[Stored items]
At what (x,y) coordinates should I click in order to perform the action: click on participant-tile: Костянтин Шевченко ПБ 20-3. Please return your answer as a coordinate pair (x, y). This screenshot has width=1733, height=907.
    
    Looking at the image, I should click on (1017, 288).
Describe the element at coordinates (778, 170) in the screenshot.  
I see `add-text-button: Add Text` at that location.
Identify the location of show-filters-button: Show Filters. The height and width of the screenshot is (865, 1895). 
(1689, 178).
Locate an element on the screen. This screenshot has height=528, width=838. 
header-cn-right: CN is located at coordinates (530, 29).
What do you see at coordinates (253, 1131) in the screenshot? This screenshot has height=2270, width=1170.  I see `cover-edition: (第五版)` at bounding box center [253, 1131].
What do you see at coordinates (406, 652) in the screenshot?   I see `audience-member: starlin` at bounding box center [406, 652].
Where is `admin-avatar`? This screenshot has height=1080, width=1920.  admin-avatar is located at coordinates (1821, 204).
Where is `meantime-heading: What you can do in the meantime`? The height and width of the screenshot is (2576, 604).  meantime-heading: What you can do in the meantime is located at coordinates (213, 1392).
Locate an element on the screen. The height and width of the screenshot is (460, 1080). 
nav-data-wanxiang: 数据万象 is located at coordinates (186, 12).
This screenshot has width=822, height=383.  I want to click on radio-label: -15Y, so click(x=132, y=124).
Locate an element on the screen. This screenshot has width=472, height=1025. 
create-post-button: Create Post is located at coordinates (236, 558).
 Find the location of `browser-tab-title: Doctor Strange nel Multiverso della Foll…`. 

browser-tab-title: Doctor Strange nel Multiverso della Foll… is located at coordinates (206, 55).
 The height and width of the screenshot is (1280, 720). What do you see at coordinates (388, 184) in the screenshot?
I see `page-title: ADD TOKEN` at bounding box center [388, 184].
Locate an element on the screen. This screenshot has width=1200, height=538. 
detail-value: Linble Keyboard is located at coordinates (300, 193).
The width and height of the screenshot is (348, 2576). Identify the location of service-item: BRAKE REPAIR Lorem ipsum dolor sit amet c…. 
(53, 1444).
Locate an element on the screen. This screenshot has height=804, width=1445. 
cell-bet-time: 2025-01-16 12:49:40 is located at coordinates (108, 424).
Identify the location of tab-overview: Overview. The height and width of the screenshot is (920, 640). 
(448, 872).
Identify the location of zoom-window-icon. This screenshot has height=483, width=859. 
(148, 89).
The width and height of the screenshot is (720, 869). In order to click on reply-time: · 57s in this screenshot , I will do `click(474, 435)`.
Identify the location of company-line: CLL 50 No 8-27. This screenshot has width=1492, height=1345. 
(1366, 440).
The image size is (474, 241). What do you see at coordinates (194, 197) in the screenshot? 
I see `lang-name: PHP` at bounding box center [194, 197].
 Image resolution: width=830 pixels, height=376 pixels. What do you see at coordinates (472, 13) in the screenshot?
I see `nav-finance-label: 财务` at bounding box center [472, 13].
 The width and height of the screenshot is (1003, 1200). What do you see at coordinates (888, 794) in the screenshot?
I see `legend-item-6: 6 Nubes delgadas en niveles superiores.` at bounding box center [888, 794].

:: WHAT YOU ARE ASKED TO DO ::
Write out all of the items above word for word, leaving nothing out.

:: SOLUTION TO THIS PROBLEM ::
At what (x,y) coordinates should I click in order to perform the action: click on participant-tile: Костянтин Шевченко ПБ 20-3. Please return your answer as a coordinate pair (x, y). This screenshot has width=1733, height=907.
    
    Looking at the image, I should click on (1017, 288).
Describe the element at coordinates (778, 170) in the screenshot.  
I see `add-text-button: Add Text` at that location.
Identify the location of show-filters-button: Show Filters. The height and width of the screenshot is (865, 1895). 
(1689, 178).
Locate an element on the screen. This screenshot has height=528, width=838. 
header-cn-right: CN is located at coordinates (530, 29).
What do you see at coordinates (253, 1131) in the screenshot? This screenshot has height=2270, width=1170.  I see `cover-edition: (第五版)` at bounding box center [253, 1131].
What do you see at coordinates (406, 652) in the screenshot?   I see `audience-member: starlin` at bounding box center [406, 652].
Where is `admin-avatar`? This screenshot has height=1080, width=1920.  admin-avatar is located at coordinates (1821, 204).
Where is `meantime-heading: What you can do in the meantime`? The height and width of the screenshot is (2576, 604).  meantime-heading: What you can do in the meantime is located at coordinates (213, 1392).
Locate an element on the screen. The height and width of the screenshot is (460, 1080). 
nav-data-wanxiang: 数据万象 is located at coordinates (186, 12).
This screenshot has width=822, height=383.  I want to click on radio-label: -15Y, so click(x=132, y=124).
Locate an element on the screen. This screenshot has width=472, height=1025. 
create-post-button: Create Post is located at coordinates (236, 558).
 Find the location of `browser-tab-title: Doctor Strange nel Multiverso della Foll…`. 

browser-tab-title: Doctor Strange nel Multiverso della Foll… is located at coordinates (206, 55).
 The height and width of the screenshot is (1280, 720). What do you see at coordinates (388, 184) in the screenshot?
I see `page-title: ADD TOKEN` at bounding box center [388, 184].
Locate an element on the screen. This screenshot has width=1200, height=538. 
detail-value: Linble Keyboard is located at coordinates (300, 193).
The width and height of the screenshot is (348, 2576). Identify the location of service-item: BRAKE REPAIR Lorem ipsum dolor sit amet c…. 
(53, 1444).
Locate an element on the screen. This screenshot has height=804, width=1445. 
cell-bet-time: 2025-01-16 12:49:40 is located at coordinates (108, 424).
Identify the location of tab-overview: Overview. The height and width of the screenshot is (920, 640). 
(448, 872).
Identify the location of zoom-window-icon. This screenshot has height=483, width=859. 
(148, 89).
The width and height of the screenshot is (720, 869). In order to click on reply-time: · 57s in this screenshot , I will do `click(474, 435)`.
Identify the location of company-line: CLL 50 No 8-27. This screenshot has width=1492, height=1345. 
(1366, 440).
The image size is (474, 241). What do you see at coordinates (194, 197) in the screenshot? 
I see `lang-name: PHP` at bounding box center [194, 197].
 Image resolution: width=830 pixels, height=376 pixels. What do you see at coordinates (472, 13) in the screenshot?
I see `nav-finance-label: 财务` at bounding box center [472, 13].
 The width and height of the screenshot is (1003, 1200). What do you see at coordinates (888, 794) in the screenshot?
I see `legend-item-6: 6 Nubes delgadas en niveles superiores.` at bounding box center [888, 794].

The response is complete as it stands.